Cumhurbaşkanı Recep Tayyip Erdoğan, Diyarbakır’da toplu açılış töreninde konuştu.
Diyarbakır’ın tarih boyunca hep medeniyet, barış, huzur ve refah şehri olduğunu dile getiren Erdoğan, “Bir zamanlar Türkiye’nin ilk 5 sanayi kentinden biri Diyarbakır’dı. Sonra bir karabasan gibi bölgenin ve özellikle Kürt kardeşlerimin üstüne terör felaketi çöktü. Türkiye’nin diğer şehirleri gelişip serpilirken, terör, Diyarbakır’ı sefalete, yoksulluğa, işsizliğe mahkûm etti. Şairleri, edipleri, alimleri, tarihi eserleri surlarıyla meşhur güzelim Diyarbakır’ı perişan ettiler” diye konuştu.
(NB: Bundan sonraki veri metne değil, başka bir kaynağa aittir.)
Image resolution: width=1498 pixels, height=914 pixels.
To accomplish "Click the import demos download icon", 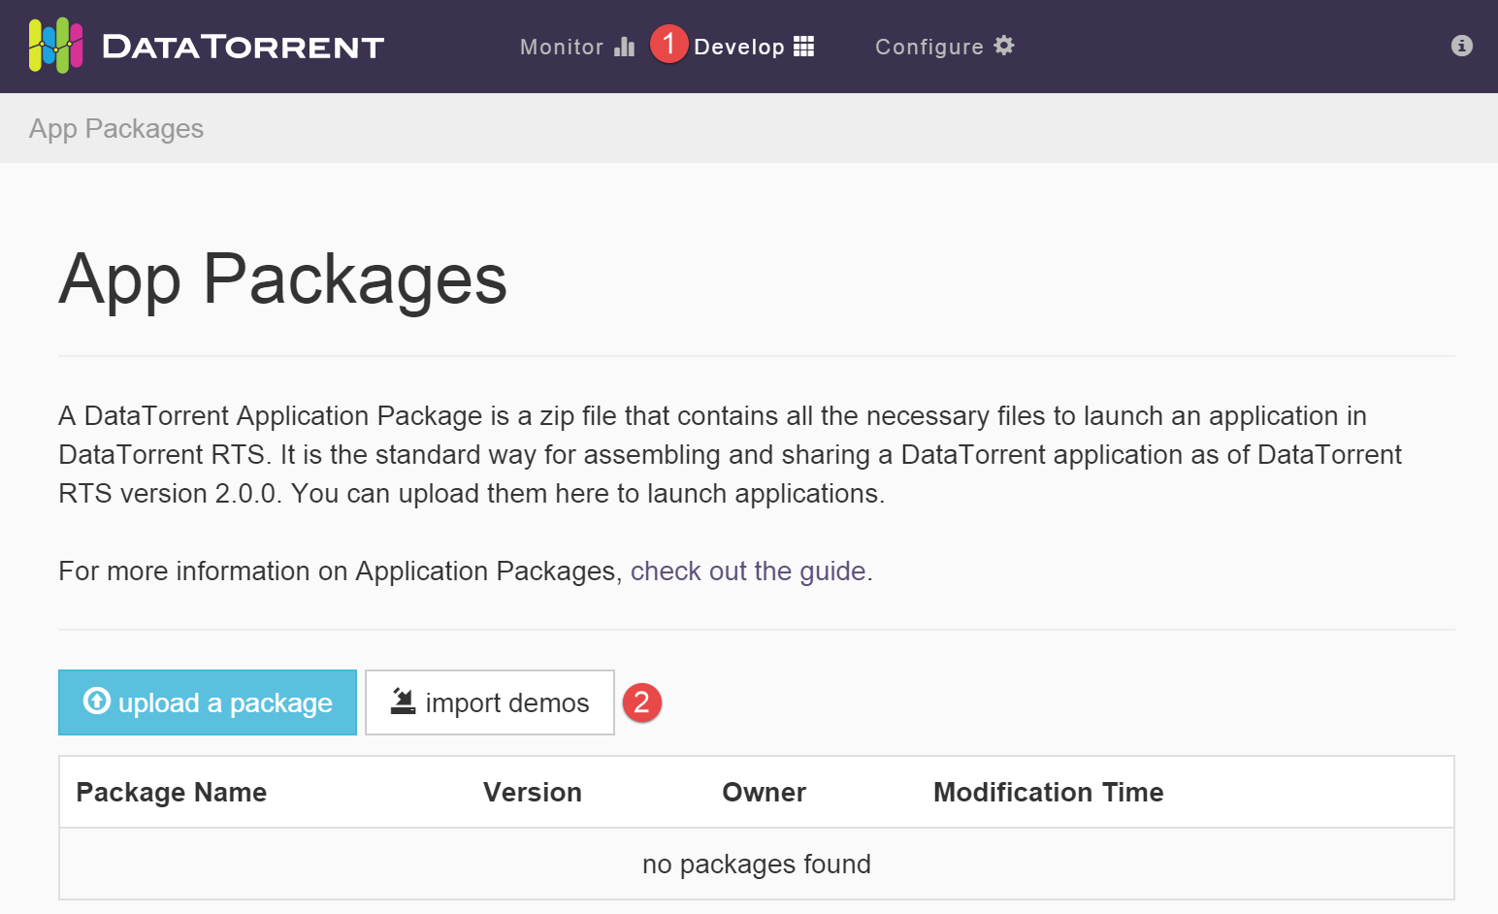I will pyautogui.click(x=403, y=701).
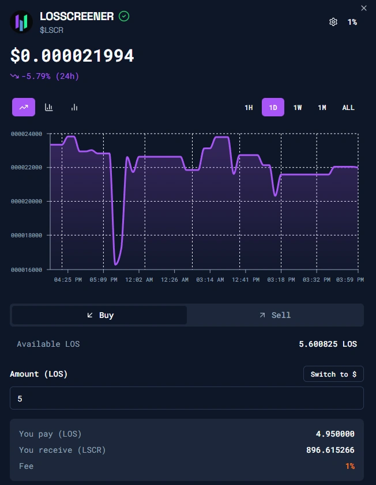Click the available 5.600825 LOS balance
Image resolution: width=376 pixels, height=485 pixels.
[x=328, y=344]
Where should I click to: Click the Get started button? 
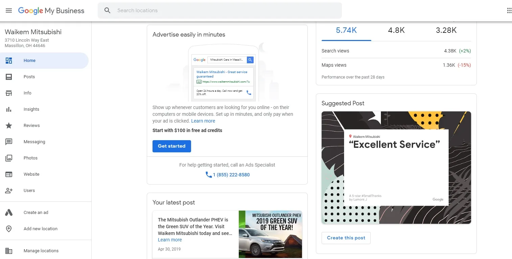click(x=171, y=146)
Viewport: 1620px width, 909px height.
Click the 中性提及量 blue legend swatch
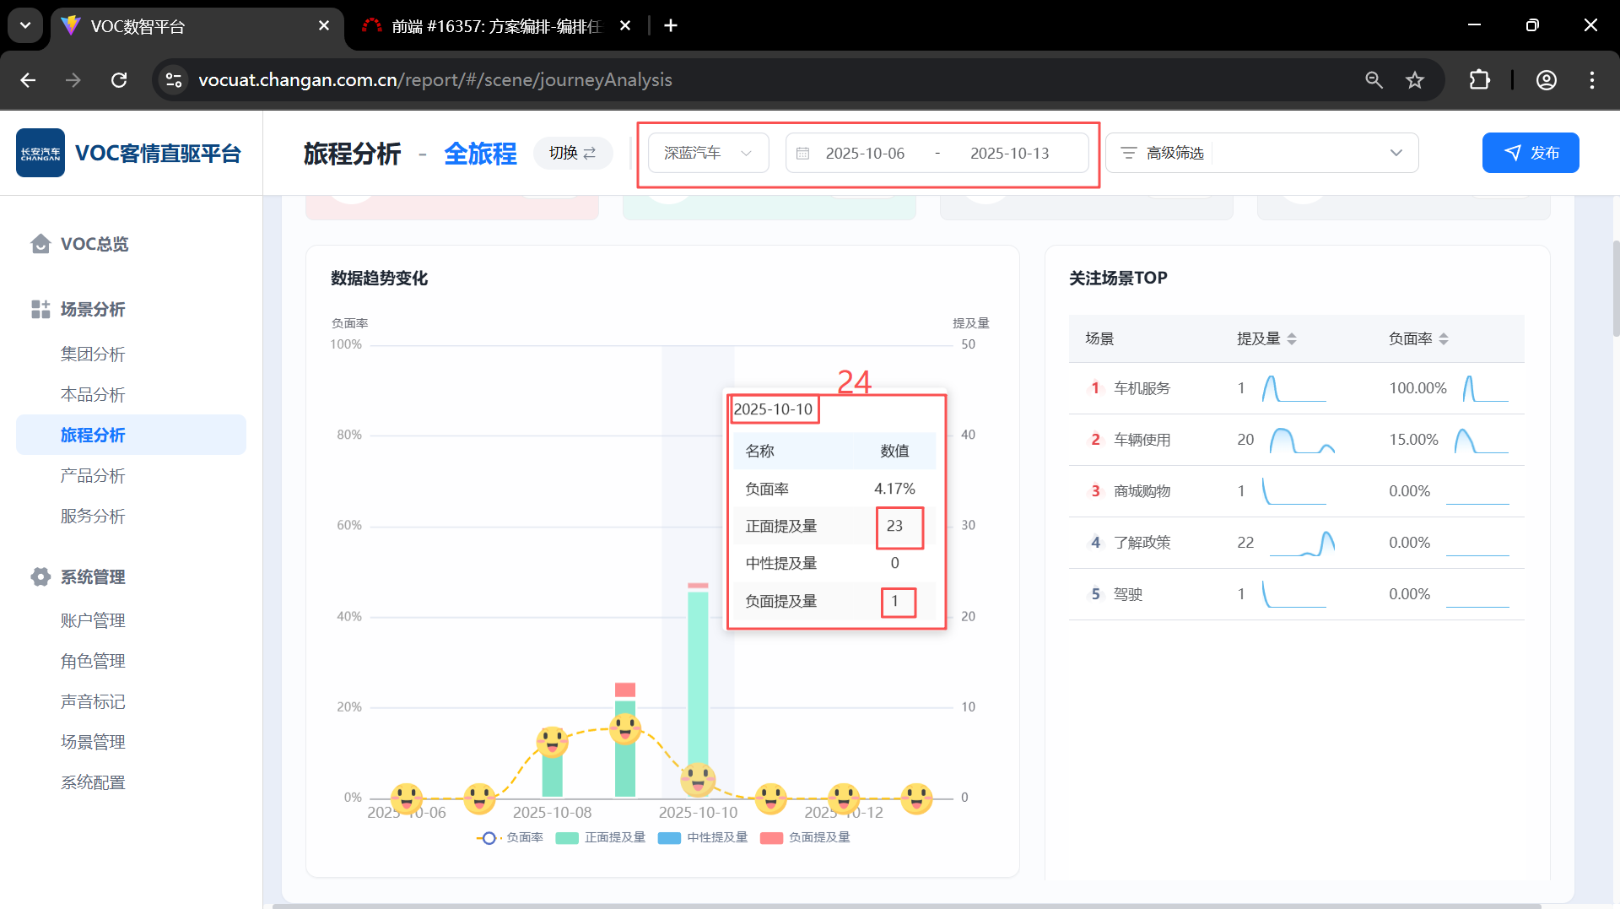coord(669,838)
Geriye dönüp 20 yılın muhasebesini yapmak istediğini belirten Erdoğan, sözlerini şöyle sürdürdü:
“Biz ne dedik, ne yaptık, onlar ne dediler, ne yaptılar. Biz Diyarbakır’da 2005 yılında size ne demişsek dün de oradaydık, bugün de aynı yerdeyiz, yarın da aynı yerde olacağız. Biz tüm samimiyetimizle barış dedik, kardeşlik dedik, çözüm dedik, adalet dedik, hak dedik, özgürlük dedik, demokrasi dedik. Biz ret, inkâr, asimilasyon politikalarını ortadan kaldırıp hak ve özgürlük eksenli bir yaklaşımla asırlık meselelerin çözümüne yöneldik. Peki, bunlar yani terörden beslenenler, terörü destekleyenler, terörü açıkça telin etmekten korkanlar, sırtını size değil de PKK’ya, terör örgütüne dayayanlar ne yaptı?”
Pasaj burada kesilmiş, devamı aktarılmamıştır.